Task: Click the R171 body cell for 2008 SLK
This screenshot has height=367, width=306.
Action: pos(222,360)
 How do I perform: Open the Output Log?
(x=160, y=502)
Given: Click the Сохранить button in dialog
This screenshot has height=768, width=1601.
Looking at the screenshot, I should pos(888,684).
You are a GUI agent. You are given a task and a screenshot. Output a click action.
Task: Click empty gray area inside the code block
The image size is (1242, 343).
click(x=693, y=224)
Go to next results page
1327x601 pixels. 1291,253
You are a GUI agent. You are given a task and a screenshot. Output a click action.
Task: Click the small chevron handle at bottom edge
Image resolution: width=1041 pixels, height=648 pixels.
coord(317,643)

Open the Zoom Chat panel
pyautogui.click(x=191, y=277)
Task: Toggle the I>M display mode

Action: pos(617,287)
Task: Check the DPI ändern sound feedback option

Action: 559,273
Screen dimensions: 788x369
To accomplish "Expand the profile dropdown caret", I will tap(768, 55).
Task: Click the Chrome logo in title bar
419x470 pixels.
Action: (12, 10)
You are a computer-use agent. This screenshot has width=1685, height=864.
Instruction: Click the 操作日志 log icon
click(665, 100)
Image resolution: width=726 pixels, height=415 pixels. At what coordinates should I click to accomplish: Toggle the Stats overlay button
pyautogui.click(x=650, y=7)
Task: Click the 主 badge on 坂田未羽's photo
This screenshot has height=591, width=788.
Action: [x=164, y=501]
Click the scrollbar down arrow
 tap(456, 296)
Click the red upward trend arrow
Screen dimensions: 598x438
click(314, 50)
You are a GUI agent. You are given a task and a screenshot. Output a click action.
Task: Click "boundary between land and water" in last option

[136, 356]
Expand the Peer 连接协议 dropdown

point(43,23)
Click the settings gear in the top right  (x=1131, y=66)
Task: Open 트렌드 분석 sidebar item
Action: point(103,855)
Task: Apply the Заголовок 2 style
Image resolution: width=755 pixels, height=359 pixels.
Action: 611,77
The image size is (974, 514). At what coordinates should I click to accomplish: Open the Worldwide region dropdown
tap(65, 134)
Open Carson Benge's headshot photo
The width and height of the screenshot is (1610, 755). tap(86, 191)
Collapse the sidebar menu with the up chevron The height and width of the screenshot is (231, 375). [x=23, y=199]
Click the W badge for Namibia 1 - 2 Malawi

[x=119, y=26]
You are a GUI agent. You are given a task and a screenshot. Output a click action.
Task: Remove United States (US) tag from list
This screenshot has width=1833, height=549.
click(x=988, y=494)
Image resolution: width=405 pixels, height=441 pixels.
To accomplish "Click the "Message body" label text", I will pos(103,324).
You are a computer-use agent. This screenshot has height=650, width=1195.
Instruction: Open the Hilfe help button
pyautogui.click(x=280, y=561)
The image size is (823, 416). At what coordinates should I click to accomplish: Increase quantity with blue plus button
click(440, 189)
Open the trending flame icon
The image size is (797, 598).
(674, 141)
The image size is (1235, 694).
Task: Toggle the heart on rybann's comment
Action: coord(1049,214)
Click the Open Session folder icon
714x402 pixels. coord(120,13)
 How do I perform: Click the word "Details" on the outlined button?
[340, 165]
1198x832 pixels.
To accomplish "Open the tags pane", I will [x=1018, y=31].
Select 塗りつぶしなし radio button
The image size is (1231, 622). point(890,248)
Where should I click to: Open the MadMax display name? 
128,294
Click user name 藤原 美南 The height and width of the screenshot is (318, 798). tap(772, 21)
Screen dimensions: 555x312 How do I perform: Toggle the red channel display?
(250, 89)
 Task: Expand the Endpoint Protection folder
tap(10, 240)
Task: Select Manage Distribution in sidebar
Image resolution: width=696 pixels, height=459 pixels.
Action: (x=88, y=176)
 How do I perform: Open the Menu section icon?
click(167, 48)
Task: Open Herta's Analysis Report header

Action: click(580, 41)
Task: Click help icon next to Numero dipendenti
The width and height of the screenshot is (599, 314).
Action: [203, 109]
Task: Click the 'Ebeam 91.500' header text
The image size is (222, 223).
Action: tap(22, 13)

+---+

Convert the material above into a Markdown table with one row per non-blank line. Use a column headed "No." for the row number and a column headed "Entry" for the line itself.

- [Written response]
| No. | Entry |
|---|---|
| 1 | Task: Click the R171 body cell for 2008 SLK |
| 2 | This screenshot has height=367, width=306. |
| 3 | Action: pos(222,360) |
| 4 |  How do I perform: Open the Output Log? |
| 5 | (x=160, y=502) |
| 6 | Given: Click the Сохранить button in dialog |
| 7 | This screenshot has height=768, width=1601. |
| 8 | Looking at the screenshot, I should pos(888,684). |
| 9 | You are a GUI agent. You are given a task and a screenshot. Output a click action. |
| 10 | Task: Click empty gray area inside the code block |
| 11 | The image size is (1242, 343). |
| 12 | click(x=693, y=224) |
| 13 | Go to next results page |
| 14 | 1327x601 pixels. 1291,253 |
| 15 | You are a GUI agent. You are given a task and a screenshot. Output a click action. |
| 16 | Task: Click the small chevron handle at bottom edge |
| 17 | Image resolution: width=1041 pixels, height=648 pixels. |
| 18 | coord(317,643) |
| 19 | Open the Zoom Chat panel |
| 20 | pyautogui.click(x=191, y=277) |
| 21 | Task: Toggle the I>M display mode |
| 22 | Action: pos(617,287) |
| 23 | Task: Check the DPI ändern sound feedback option |
| 24 | Action: 559,273 |
| 25 | Screen dimensions: 788x369 |
| 26 | To accomplish "Expand the profile dropdown caret", I will tap(768, 55). |
| 27 | Task: Click the Chrome logo in title bar |
| 28 | 419x470 pixels. |
| 29 | Action: (12, 10) |
| 30 | You are a computer-use agent. This screenshot has width=1685, height=864. |
| 31 | Instruction: Click the 操作日志 log icon |
| 32 | click(665, 100) |
| 33 | Image resolution: width=726 pixels, height=415 pixels. At what coordinates should I click to accomplish: Toggle the Stats overlay button |
| 34 | pyautogui.click(x=650, y=7) |
| 35 | Task: Click the 主 badge on 坂田未羽's photo |
| 36 | This screenshot has height=591, width=788. |
| 37 | Action: [x=164, y=501] |
| 38 | Click the scrollbar down arrow |
| 39 |  tap(456, 296) |
| 40 | Click the red upward trend arrow |
| 41 | Screen dimensions: 598x438 |
| 42 | click(314, 50) |
| 43 | You are a GUI agent. You are given a task and a screenshot. Output a click action. |
| 44 | Task: Click "boundary between land and water" in last option |
| 45 | [136, 356] |
| 46 | Expand the Peer 连接协议 dropdown |
| 47 | point(43,23) |
| 48 | Click the settings gear in the top right  (x=1131, y=66) |
| 49 | Task: Open 트렌드 분석 sidebar item |
| 50 | Action: point(103,855) |
| 51 | Task: Apply the Заголовок 2 style |
| 52 | Image resolution: width=755 pixels, height=359 pixels. |
| 53 | Action: 611,77 |
| 54 | The image size is (974, 514). At what coordinates should I click to accomplish: Open the Worldwide region dropdown |
| 55 | tap(65, 134) |
| 56 | Open Carson Benge's headshot photo |
| 57 | The width and height of the screenshot is (1610, 755). tap(86, 191) |
| 58 | Collapse the sidebar menu with the up chevron The height and width of the screenshot is (231, 375). [x=23, y=199] |
| 59 | Click the W badge for Namibia 1 - 2 Malawi |
| 60 | [x=119, y=26] |
| 61 | You are a GUI agent. You are given a task and a screenshot. Output a click action. |
| 62 | Task: Remove United States (US) tag from list |
| 63 | This screenshot has width=1833, height=549. |
| 64 | click(x=988, y=494) |
| 65 | Image resolution: width=405 pixels, height=441 pixels. |
| 66 | To accomplish "Click the "Message body" label text", I will pos(103,324). |
| 67 | You are a computer-use agent. This screenshot has height=650, width=1195. |
| 68 | Instruction: Open the Hilfe help button |
| 69 | pyautogui.click(x=280, y=561) |
| 70 | The image size is (823, 416). At what coordinates should I click to accomplish: Increase quantity with blue plus button |
| 71 | click(440, 189) |
| 72 | Open the trending flame icon |
| 73 | The image size is (797, 598). |
| 74 | (674, 141) |
| 75 | The image size is (1235, 694). |
| 76 | Task: Toggle the heart on rybann's comment |
| 77 | Action: coord(1049,214) |
| 78 | Click the Open Session folder icon |
| 79 | 714x402 pixels. coord(120,13) |
| 80 |  How do I perform: Click the word "Details" on the outlined button? |
| 81 | [340, 165] |
| 82 | 1198x832 pixels. |
| 83 | To accomplish "Open the tags pane", I will [x=1018, y=31]. |
| 84 | Select 塗りつぶしなし radio button |
| 85 | The image size is (1231, 622). point(890,248) |
| 86 | Where should I click to: Open the MadMax display name?  |
| 87 | 128,294 |
| 88 | Click user name 藤原 美南 The height and width of the screenshot is (318, 798). tap(772, 21) |
| 89 | Screen dimensions: 555x312 How do I perform: Toggle the red channel display? |
| 90 | (250, 89) |
| 91 |  Task: Expand the Endpoint Protection folder |
| 92 | tap(10, 240) |
| 93 | Task: Select Manage Distribution in sidebar |
| 94 | Image resolution: width=696 pixels, height=459 pixels. |
| 95 | Action: (x=88, y=176) |
| 96 |  How do I perform: Open the Menu section icon? |
| 97 | click(167, 48) |
| 98 | Task: Open Herta's Analysis Report header |
| 99 | Action: click(580, 41) |
| 100 | Task: Click help icon next to Numero dipendenti |
| 101 | The width and height of the screenshot is (599, 314). |
| 102 | Action: [203, 109] |
| 103 | Task: Click the 'Ebeam 91.500' header text |
| 104 | The image size is (222, 223). |
| 105 | Action: tap(22, 13) |